Als die Demos dann fertig produziert waren, ging es ins altehrwürdige Horus Sound Studio nach Hannover. Dort hat Fabio Trentini viele Hit-Alben produziert und das Studio wird heute von seinem ehemaligen Zauberlehrling Arne Neurand geleitet. Arne hat uns in enger Abstimmung mit Fabio aufgenommen – bis auf die Gesänge. Um die aufzunehmen, sind die zwei Christophs danach in die Dolomiten zu Fabio gefahren. Das war ein ganz tolles Erlebnis, und es fühlte sich auch richtig an, sich nach so langer und so intensiver Zusammenarbeit doch noch persönlich kennenzulernen.

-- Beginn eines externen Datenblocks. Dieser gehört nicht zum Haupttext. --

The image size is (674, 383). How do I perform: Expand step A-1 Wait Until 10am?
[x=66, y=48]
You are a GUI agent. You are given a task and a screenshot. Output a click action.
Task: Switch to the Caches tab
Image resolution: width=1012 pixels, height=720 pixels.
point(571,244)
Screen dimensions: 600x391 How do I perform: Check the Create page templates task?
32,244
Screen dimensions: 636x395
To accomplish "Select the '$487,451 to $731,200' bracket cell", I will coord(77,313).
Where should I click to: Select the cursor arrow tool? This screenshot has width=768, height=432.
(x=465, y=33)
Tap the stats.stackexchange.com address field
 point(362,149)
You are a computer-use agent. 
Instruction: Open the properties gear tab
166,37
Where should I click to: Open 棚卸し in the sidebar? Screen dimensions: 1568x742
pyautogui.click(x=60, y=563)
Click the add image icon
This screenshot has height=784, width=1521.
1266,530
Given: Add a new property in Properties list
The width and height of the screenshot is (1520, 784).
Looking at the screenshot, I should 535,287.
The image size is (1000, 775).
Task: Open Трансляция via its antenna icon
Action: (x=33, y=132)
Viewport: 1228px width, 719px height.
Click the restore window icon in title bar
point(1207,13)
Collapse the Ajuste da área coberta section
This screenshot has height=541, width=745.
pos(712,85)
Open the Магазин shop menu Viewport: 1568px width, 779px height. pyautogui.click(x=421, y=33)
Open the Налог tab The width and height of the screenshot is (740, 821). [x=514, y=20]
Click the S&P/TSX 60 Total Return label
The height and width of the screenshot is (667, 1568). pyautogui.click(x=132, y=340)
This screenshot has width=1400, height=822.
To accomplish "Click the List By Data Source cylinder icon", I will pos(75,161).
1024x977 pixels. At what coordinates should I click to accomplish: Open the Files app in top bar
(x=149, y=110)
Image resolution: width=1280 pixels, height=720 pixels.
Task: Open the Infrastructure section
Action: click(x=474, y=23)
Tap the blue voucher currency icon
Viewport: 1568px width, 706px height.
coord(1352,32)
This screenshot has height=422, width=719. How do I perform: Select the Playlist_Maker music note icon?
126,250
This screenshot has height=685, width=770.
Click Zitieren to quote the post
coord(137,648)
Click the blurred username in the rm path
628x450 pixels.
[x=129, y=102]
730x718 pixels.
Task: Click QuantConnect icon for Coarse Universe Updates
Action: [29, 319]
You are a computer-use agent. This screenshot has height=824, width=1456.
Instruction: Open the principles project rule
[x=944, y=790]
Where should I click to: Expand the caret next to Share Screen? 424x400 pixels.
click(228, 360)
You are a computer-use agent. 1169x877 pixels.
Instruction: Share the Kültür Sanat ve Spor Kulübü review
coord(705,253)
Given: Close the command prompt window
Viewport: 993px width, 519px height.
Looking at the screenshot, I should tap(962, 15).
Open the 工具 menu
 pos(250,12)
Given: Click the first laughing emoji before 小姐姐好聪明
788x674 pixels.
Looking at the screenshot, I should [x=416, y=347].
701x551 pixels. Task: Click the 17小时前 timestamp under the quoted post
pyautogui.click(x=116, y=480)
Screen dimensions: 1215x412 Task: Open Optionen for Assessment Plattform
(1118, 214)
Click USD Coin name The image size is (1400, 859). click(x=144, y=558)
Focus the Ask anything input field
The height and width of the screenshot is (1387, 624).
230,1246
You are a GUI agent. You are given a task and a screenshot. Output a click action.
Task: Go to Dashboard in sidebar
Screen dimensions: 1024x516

Wenn ihr einem eurer musikalischen Idole einen Song von der neuen EP vorspielen dürftet, welcher wäre das und warum genau dieser?
7ieben: Uff, das ist schwierig. Wir würden gern verschiedenen Idolen verschiedene Songs vorspielen, geht das auch? Wir würden gern Jan Plewka von Selig den Song “Keine Lust” vorspielen. Und Daniel Gildenlöw von den Progressive-Rock-Helden Pain of Salvation die ziemlich vertrackte “Wanderdüne”. Und VOLA die “Karawane”, denn das Teil ist durchaus von denen inspiriert. Aber Herbert Grönemeyer sollte in die Nummer auch unbedingt mal reinhören…
Ihr habt in der Vergangenheit über 300 Konzerte gespielt? Wann werden eure Fans euch wieder live erleben können?
7ieben: Wir planen eine kleine Tour für den Herbst 2023. Wir werden uns aber auch in den kommenden Jahren eher rar auf den Live-Bühnen machen, weil wir einfach nicht mehr die Freiheiten dafür haben, unsere ganze Zeit in Booking und Touren zu versenken. Aber wir werden natürlich auch nicht aufhören, live zu spielen. Schließlich ist es das, worum es am Ende geht.
Wie aufgeregt werdet ihr auf einer Skala von 1 bis 10 sein, wenn ihr nach einer so langen Pause wieder die Bühne rockt?
7ieben: Ist wie Fahrradfahren. Verlernt man nicht. Und völlig von den Bühnen verschwunden waren wir ohnehin nie. Aber wir freuen uns sehr drauf. Also: 7ieben von zehn.
Die Single „Raus hier“ von 7ieben ist auf allen Download- und Streamingplattformen verfügbar.